Lines from the one containing "Given: Click the" through the final line of the records below are needed, copied exactly, with no pictures.

[Stored records]
Start of Block

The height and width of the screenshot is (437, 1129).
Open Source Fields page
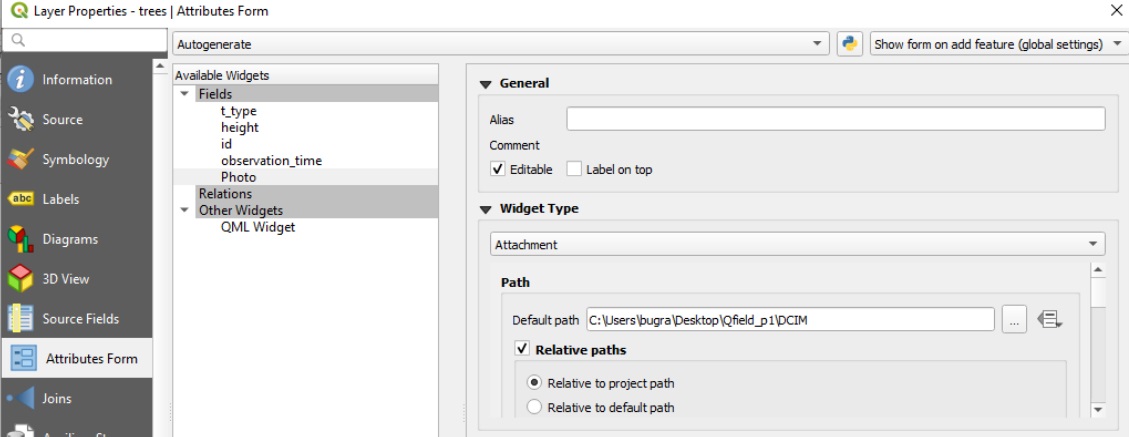click(80, 319)
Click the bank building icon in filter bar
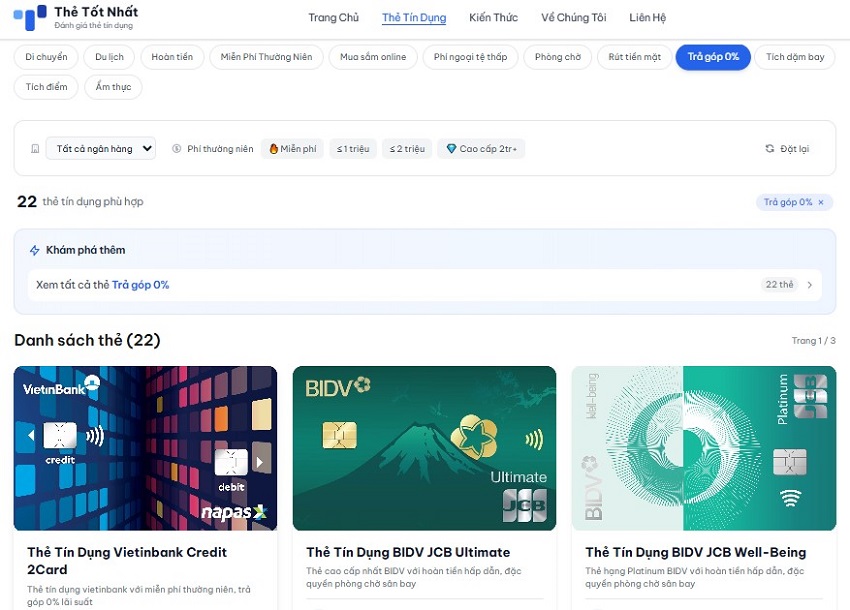850x610 pixels. 36,149
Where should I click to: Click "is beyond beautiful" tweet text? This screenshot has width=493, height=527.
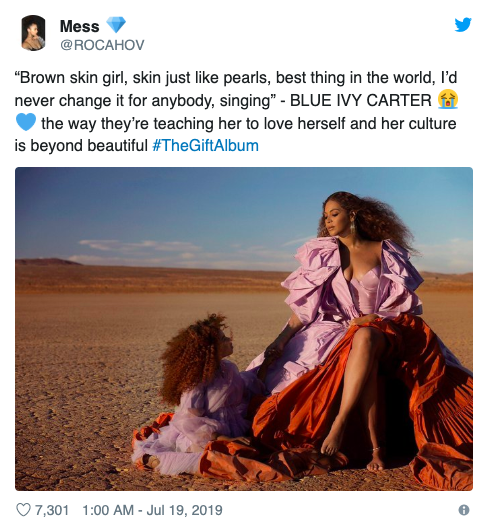coord(81,146)
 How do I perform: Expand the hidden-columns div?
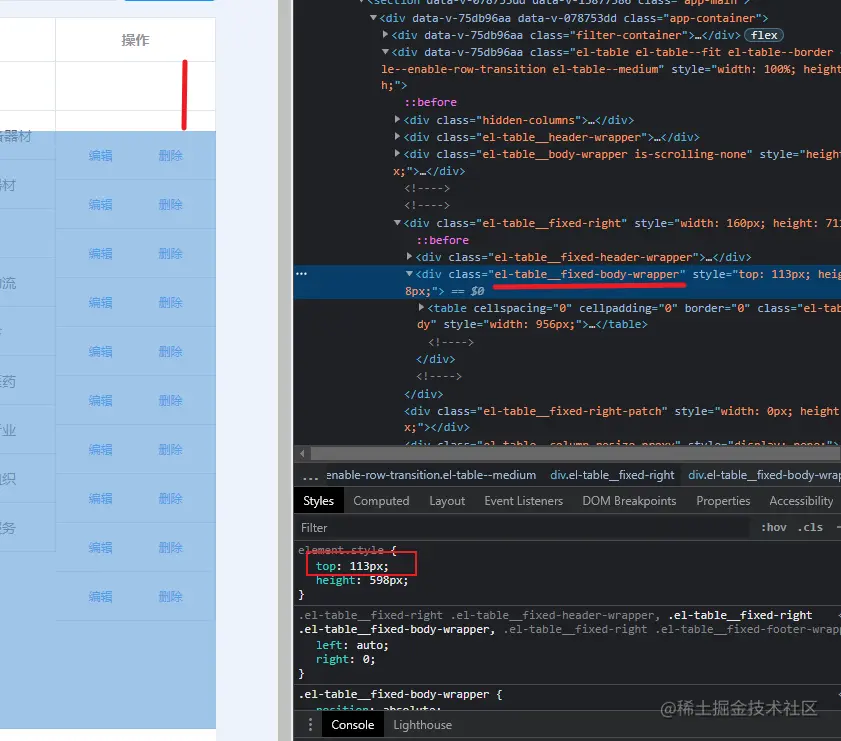[397, 120]
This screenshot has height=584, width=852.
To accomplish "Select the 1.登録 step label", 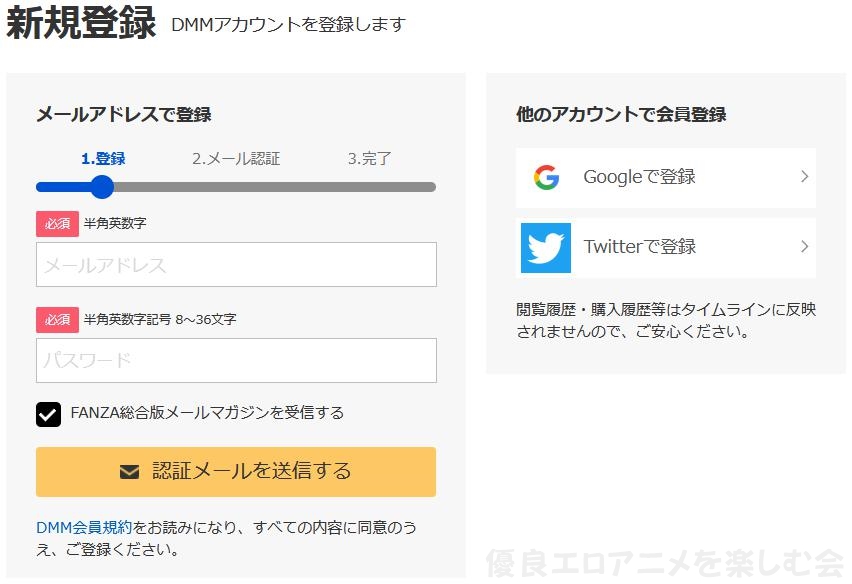I will point(103,158).
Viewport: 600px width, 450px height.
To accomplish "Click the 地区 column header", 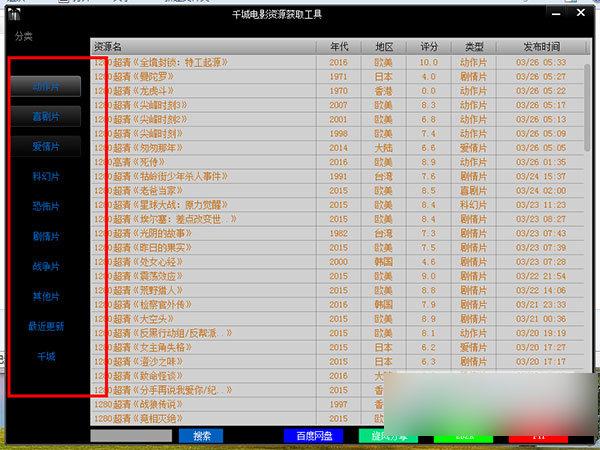I will pyautogui.click(x=384, y=47).
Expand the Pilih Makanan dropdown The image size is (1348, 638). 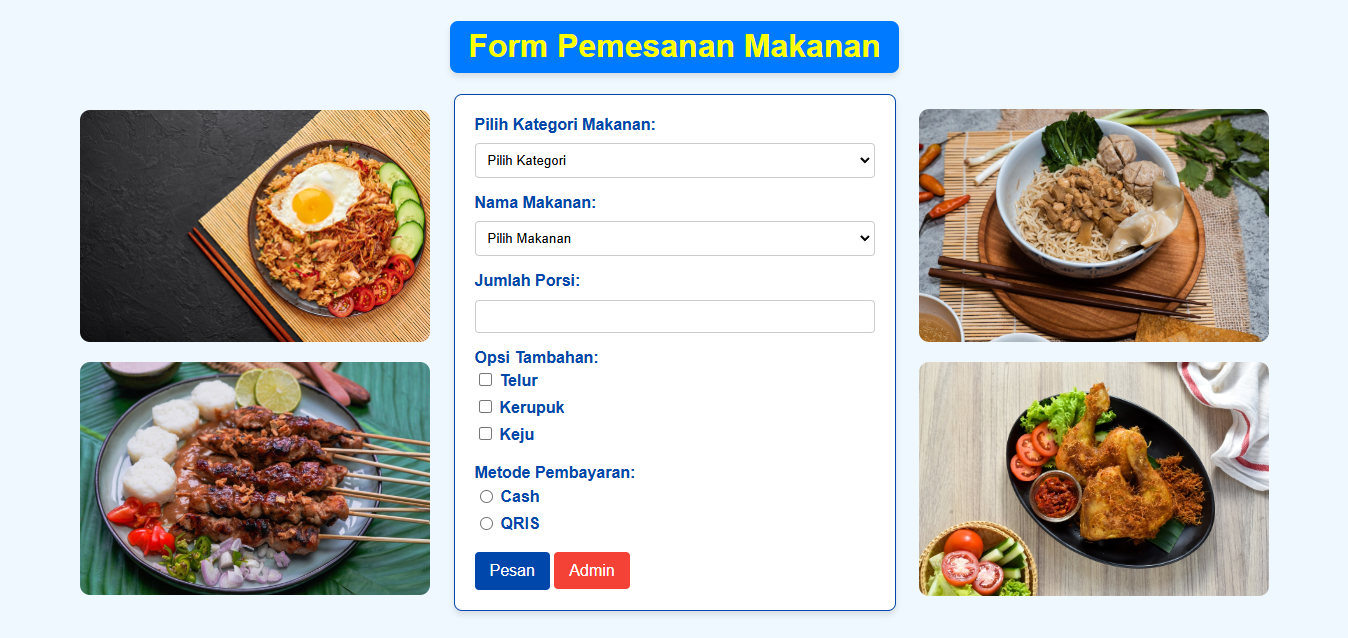pyautogui.click(x=675, y=238)
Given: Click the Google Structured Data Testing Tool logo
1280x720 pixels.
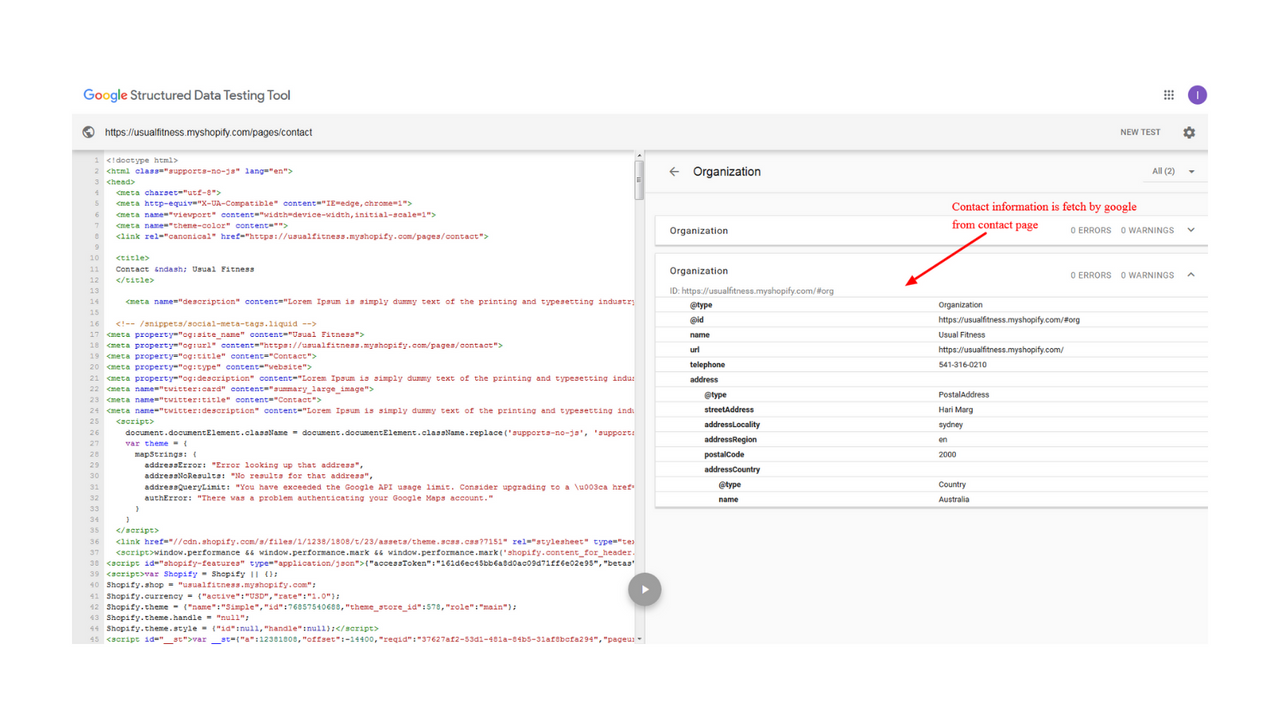Looking at the screenshot, I should coord(186,95).
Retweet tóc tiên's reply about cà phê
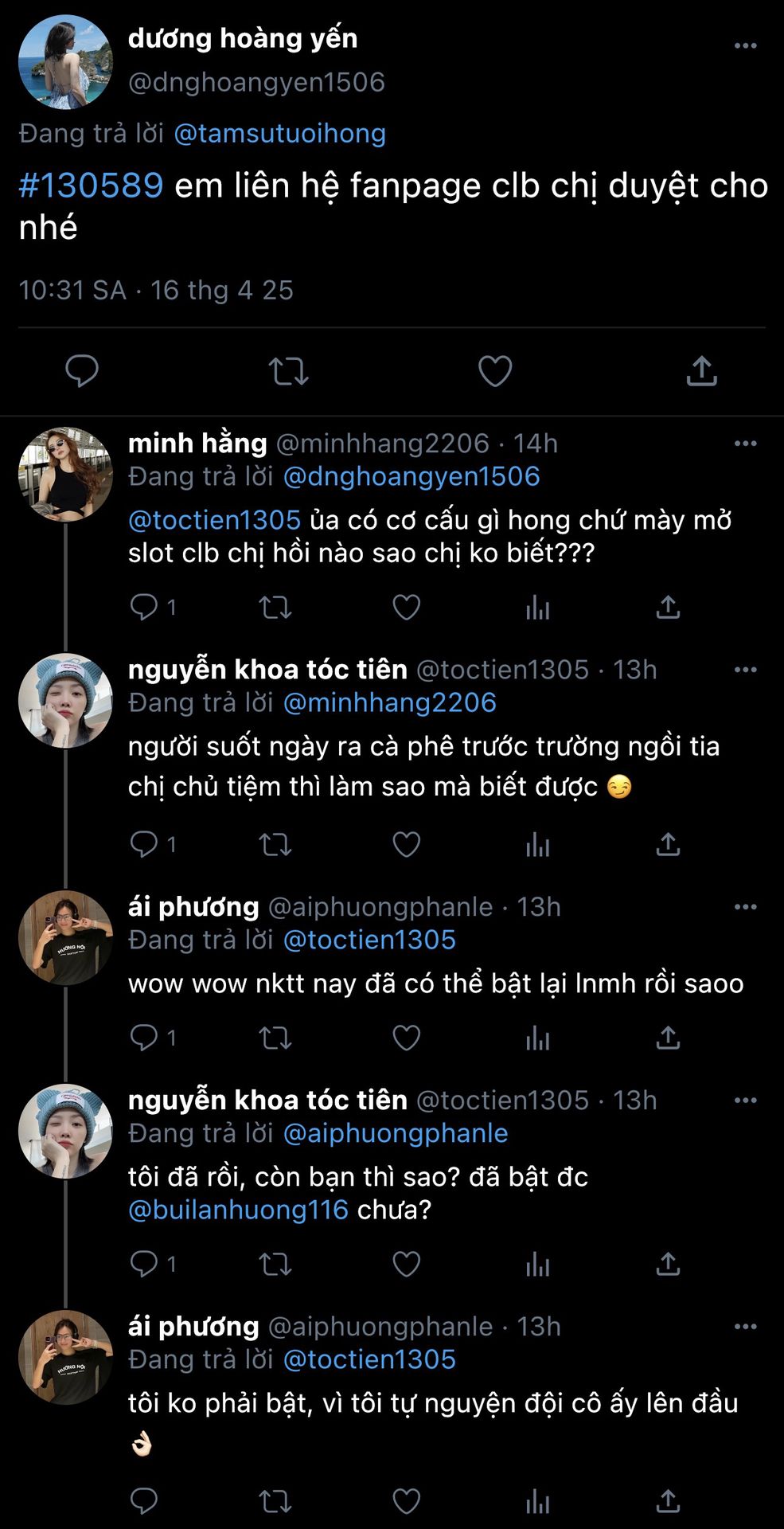Screen dimensions: 784x1529 click(275, 844)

End of Block

ANSWER TO THE PROBLEM:
Given: Click the Google Structured Data Testing Tool logo
1280x720 pixels.
Looking at the screenshot, I should coord(186,95).
Retweet tóc tiên's reply about cà phê
Screen dimensions: 784x1529 click(275, 844)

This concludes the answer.